SAMANTHA AT SARATOGA BY JOSIAH ALLEN'S WIFE
(Marietta Holly)
Dedication:
TO THE GREAT ARMY OF
SUMMER TRAMPS
THIS BOOK IS DEDICATED
BY THEIR COMRADE AND FELLOW WANDERER
THE AUTHOR
CONTENTS.
CHAPTER I. SAMANTHA AT SARATOGA
CHAPTER II. ARDELIA TUTT AND HER MOTHER
CHAPTER III. THE CHERITY OF THE JONESVILLIANS
CHAPTER IV. ARDELIA AND ABRAM GEE
CHAPTER V. WE ARRIVE AT SARATOGA
CHAPTER VI. SARATOGA BY DAYLIGHT
CHAPTER VII. SEEING THE DIFFERENT SPRINGS
CHAPTER VIII. JOSIAH AND SAMANTHA TAKE A LONG WALK
CHAPTER IX. JOSIAH'S FLIRTATIONS
CHAPTER X. MISS G. WASHINGTON FLAMM
CHAPTER XI. VISIT TO THE INDIAN ENCAMPMENT
CHAPTER XII. A DRIVE TO SARATOGA LAKE
CHAPTER XIII. VISITS TO NOTABLE PLACES
CHAPTER XIV. LAKE GEORGE AND MOUNT McGREGOR
CHAPTER XV. ADVENTURES AT VARIOUS SPRINGS
CHAPTER XVI. AT A LAWN PARTY
CHAPTER XVII. A TRIP TO SCHUYLERVILLE
CHAPTER XVIII. THE SOCIAL SCIENCE MEETING
CHAPTER XIX. ST. CHRISTINA'S HOME
CHAPTER XX. AN ACCIDENT WITH RESULTS
A SORT OF PREFACE.
WHICH IT IS NOT NECESSARY TO READ.
When Josiah read my dedication he said "it wuz a shame to dedicate
a book that it had took most a hull bottle of ink to write, to a
lot of creeters that he wouldn't have in the back door yard."
But I explained it to him, that I didn't mean tramps with broken
hats, variegated pantaloons, ventilated shirt-sleeves, and
barefooted. But I meant tramps with diamond ear-rings, and
cuff-buttons, and Saratoga trunks, and big accounts at their
bankers.
And he said, "Oh, shaw!"
But I went on nobly, onmindful of that shaw, as female pardners
have to be, if they accomplish all the talkin' they want to.
And sez I, "It duz seem sort o' pitiful, don't it, to think how
sort o' homeless the Americans are a gettin'? How the posys that
blow under the winders of Home are left to waste their sweet
breaths amongst the weeds, while them that used to love 'em are a
climbin' mountain tops after strange nosegays."
The smoke that curled up from the chimbleys, a wreathin' its way
up to the heavens -- all dead and gone.

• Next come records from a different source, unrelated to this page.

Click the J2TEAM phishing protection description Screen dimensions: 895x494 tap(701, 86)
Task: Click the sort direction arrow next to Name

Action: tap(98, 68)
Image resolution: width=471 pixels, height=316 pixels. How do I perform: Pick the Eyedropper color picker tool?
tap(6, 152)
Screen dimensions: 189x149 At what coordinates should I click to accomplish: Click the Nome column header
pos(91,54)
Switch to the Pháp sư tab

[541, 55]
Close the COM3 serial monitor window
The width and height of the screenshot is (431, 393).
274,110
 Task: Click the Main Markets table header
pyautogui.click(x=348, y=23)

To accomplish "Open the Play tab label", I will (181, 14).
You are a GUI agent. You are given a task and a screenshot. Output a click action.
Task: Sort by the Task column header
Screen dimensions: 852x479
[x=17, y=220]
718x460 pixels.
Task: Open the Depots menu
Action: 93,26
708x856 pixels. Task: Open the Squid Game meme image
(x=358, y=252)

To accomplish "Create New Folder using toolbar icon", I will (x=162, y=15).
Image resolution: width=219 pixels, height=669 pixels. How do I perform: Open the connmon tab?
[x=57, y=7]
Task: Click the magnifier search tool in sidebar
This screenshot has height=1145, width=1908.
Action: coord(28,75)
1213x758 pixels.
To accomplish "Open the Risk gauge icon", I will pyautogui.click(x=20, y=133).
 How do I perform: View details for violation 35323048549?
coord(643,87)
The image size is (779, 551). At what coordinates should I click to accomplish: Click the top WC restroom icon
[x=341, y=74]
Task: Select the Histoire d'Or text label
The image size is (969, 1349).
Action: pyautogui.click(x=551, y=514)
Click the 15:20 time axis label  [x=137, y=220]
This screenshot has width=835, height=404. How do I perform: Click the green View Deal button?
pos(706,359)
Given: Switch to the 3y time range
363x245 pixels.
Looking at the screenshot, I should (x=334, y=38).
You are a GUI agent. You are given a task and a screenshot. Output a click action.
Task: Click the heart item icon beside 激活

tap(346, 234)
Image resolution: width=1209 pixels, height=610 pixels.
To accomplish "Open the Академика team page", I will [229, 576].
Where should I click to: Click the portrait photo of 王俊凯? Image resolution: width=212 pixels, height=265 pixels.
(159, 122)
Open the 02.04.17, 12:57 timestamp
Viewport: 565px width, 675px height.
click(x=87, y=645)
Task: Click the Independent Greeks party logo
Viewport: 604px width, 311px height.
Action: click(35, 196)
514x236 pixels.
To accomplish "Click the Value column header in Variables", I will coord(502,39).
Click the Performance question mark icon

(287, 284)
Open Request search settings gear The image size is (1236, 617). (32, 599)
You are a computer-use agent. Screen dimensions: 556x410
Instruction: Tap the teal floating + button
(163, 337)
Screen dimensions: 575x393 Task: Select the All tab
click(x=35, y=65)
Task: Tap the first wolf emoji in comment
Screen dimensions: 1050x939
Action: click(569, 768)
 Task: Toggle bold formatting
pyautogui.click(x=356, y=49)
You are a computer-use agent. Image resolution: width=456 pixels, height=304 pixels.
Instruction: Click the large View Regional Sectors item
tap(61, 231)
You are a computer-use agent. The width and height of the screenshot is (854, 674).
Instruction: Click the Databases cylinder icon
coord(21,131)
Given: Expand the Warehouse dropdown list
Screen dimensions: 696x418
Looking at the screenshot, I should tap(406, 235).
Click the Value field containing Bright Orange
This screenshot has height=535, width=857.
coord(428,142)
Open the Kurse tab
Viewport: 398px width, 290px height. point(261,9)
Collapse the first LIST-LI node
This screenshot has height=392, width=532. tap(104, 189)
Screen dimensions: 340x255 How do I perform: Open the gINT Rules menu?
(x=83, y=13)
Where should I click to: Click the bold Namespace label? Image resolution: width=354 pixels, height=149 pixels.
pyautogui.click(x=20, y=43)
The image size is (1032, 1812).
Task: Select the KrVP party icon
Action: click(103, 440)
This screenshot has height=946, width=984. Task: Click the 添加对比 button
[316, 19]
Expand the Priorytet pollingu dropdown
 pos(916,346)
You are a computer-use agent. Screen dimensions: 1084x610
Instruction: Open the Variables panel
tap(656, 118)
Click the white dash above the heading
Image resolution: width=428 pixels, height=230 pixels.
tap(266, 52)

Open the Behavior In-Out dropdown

The bright light that
shone out of the winder through the dark a tellin' everybody that
there wuz a Home, and some one a waitin' for somebody -- all dark
and lonesome.
Yes, the waiter and the waited for are all a rushin' round
somewhere, on the cars, mebby, or a yot, a chasin' Pleasure, that
like as not settled right down on the eves of the old house they
left, and stayed there.
I wonder if they will find her there when they go back again.
Mebby they will, and then agin, mebby they won't. For Happiness
haint one to set round and lame herself a waitin' for folks to
make up their minds.
Sometimes she looks folks full in the face, sort o' solemn like
and heart-searchin', and gives 'em a fair chance what they will
chuse. And then if they chuse wrong, shee'll turn her back to
'em, for always. I've hearn of jest such cases.
But it duz seem sort o' solemn to think -- how the sweet restful
felin's that clings like ivy round the old familier door steps --
where old 4 fathers feet stopped, and stayed there, and baby feet
touched and then went away -- I declare for't, it almost brings
tears, to think how that sweet clingin' vine of affection, and
domestic repose, and content -- how soon that vine gets tore up
nowadays.
It is a sort of a runnin' vine anyway, and folks use it as sech,
they run with it. Jest as it puts its tendrils out to cling round
some fence post, or lilock bush, they pull it up, and start off
with it. And then its roots get dry, and it is some time before
it will begin to put out little shoots and clingin' leaves agin
round some petickular mountain top, or bureau or human bein'. And
then it is yanked up agin, poor little runnin' vine, and run with
-- and so on -- and so on -- and so on.
Why sometimes it makes me fairly heart-sick to think on't. And I
fairly envy our old 4 fathers, who used to set down for several
hundred years in one spot. They used to get real rested, it must
be they did.
Jacob now, settin' right by that well of his'n for pretty nigh two
hundred years. How much store he must have set by it during the
last hundred years of 'em! How attached he must have been to it!
Good land! Where is there a well that one of our rich old
American patriarks will set down by for two years, leavin' off the
orts. There haint none, there haint no such a well. Our
patriarks haint fond of well water, anyway.
And old Miss Abraham now, and Miss Isaac -- what stay to home
wimmen they wuz, and equinomical!
What a good contented creeter Sarah Abraham wuz. How settled
down, and stiddy, stayin' right to home for hundreds of years.
Not gettin' rampent for a wider spear, not a coaxin' old Mr.
Abraham nights to take her to summer resorts, and winter hants of
fashion.
No, old Mr. Abraham went to bed, and went to sleep for all of her.
And when they did once in a hundred years, or so, make up their
minds to move on a mile or so, how easy they traveled. Mr.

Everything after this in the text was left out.